Revenons maintenant à l'année 1945.
Chapitre IV
Odi et projeci festivitates vestras: et non capiam odorem cœtuum vestrorum.
Je hais vos fêtes et je les abhorre; je ne puis souffrir vos assemblées.
Amos V, 21.
Grand mouvement politique à Ottawa, capitale de la Confédération. La Chambre des députés est convoquée en session extraordinaire. Le Sénat est aboli depuis longtemps. Les députés, les journalistes, les entrepreneurs des travaux publics, les solliciteurs de faveurs ministérielles arrivent de toutes parts; il encombrent les hôtels, ils envahissent les bureaux publics, les couloirs de la Chambre, les clubs, les salons. Quel tourbillon d'affaires plus ou moins inavouables et de plaisirs plus ou moins illicites!
Les journées sont consacrées aux combinaisons, aux intrigues, aux complots en petit comité, aux spéculation véreuses, aux achats et aux ventes de votes et de consciences en conciliabule plus petit encore; les nuits se passent en dîners et en bals.
Un mois s'est écoulé depuis la rencontre de Lamirande et de Montarval, dans la masure de la rue de l'Ancien-Chantier.
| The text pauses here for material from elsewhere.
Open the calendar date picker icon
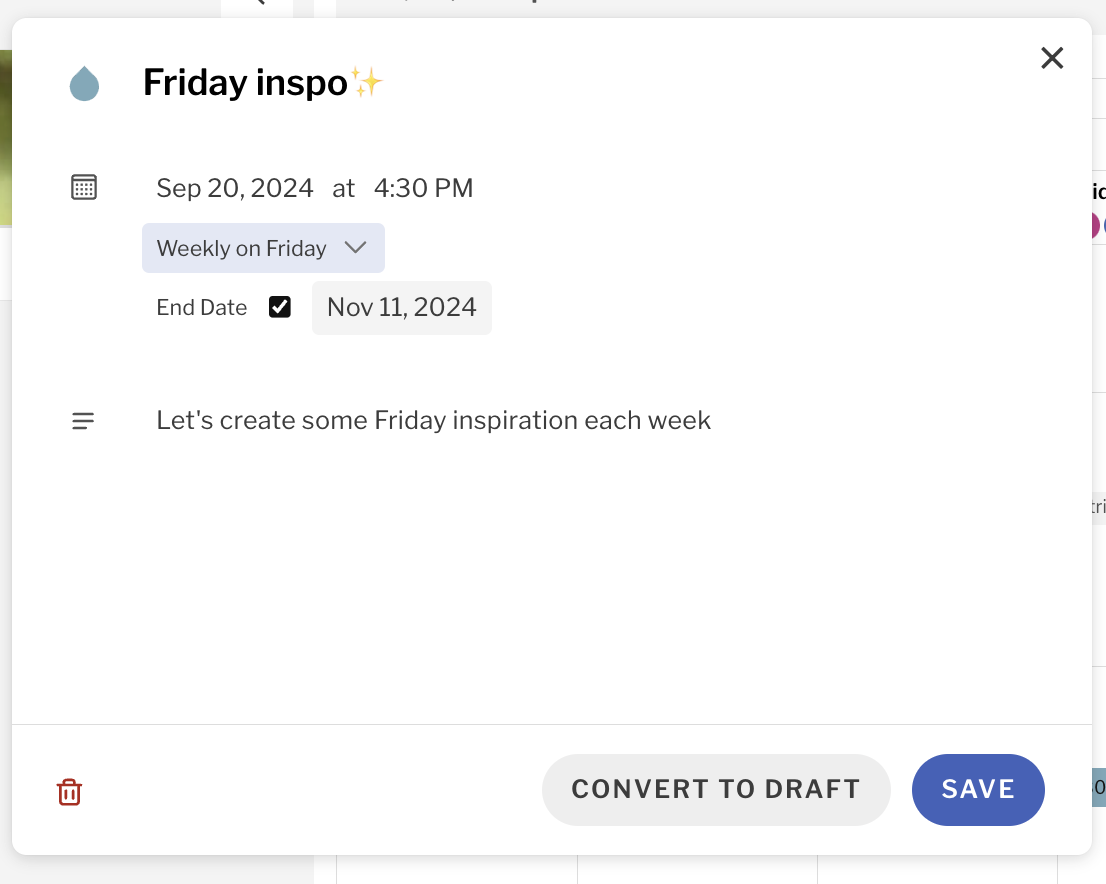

La neige couvre le sol. Ce manteau, d'une blancheur éclatante, a caché la boue, l'herbe desséchée et les feuilles mortes. La terre tout à l'heure désolée, noire et souillée, est maintenant belle et pure; elle resplendit et renvoie au ciel un reflet des clartés qu'elle en reçoit. Belle neige! image de la miséricorde divine qui couvre d'un vêtement immaculé les laideurs de l'âme pécheresse mais repentante. Ce n'est plus l'innocence baptismale; ce n'est plus le printemps avec ses tendres fleurs, ses doux gazouillements d'oiseaux, ses murmures de mille ruisseaux, ses brises embaumées, ses bruissements de feuilles, son encens exquis, sa musique suave comme la prière de l'enfance. Non rien n'est comparable à la beauté printanière ni à l'innocence de l'âme régénérée que le souffle du péché n'a point ternie. Mais quand les ardeurs de l'été ont brûlé la terre, quand les pluies et les tempêtes de l'automne l'ont couverte de boue et jonchée des dépouilles de la forêt, la neige descend, douce, blanche et pure; et la terre redevient belle aux yeux des hommes. Ainsi, quand les passions ont ravagé l'âme, quand les crimes et les vices l'ont défigurée, la grâce de Dieu descend sur elle et la couvre d'un manteau, le manteau du pardon, qui réjouit la vue des anges. Mais la terre souillée reçoit son manteau sans le solliciter; l'âme coupable doit demander le sien à Celui qui ne méprise jamais un cœur contrit et humilié.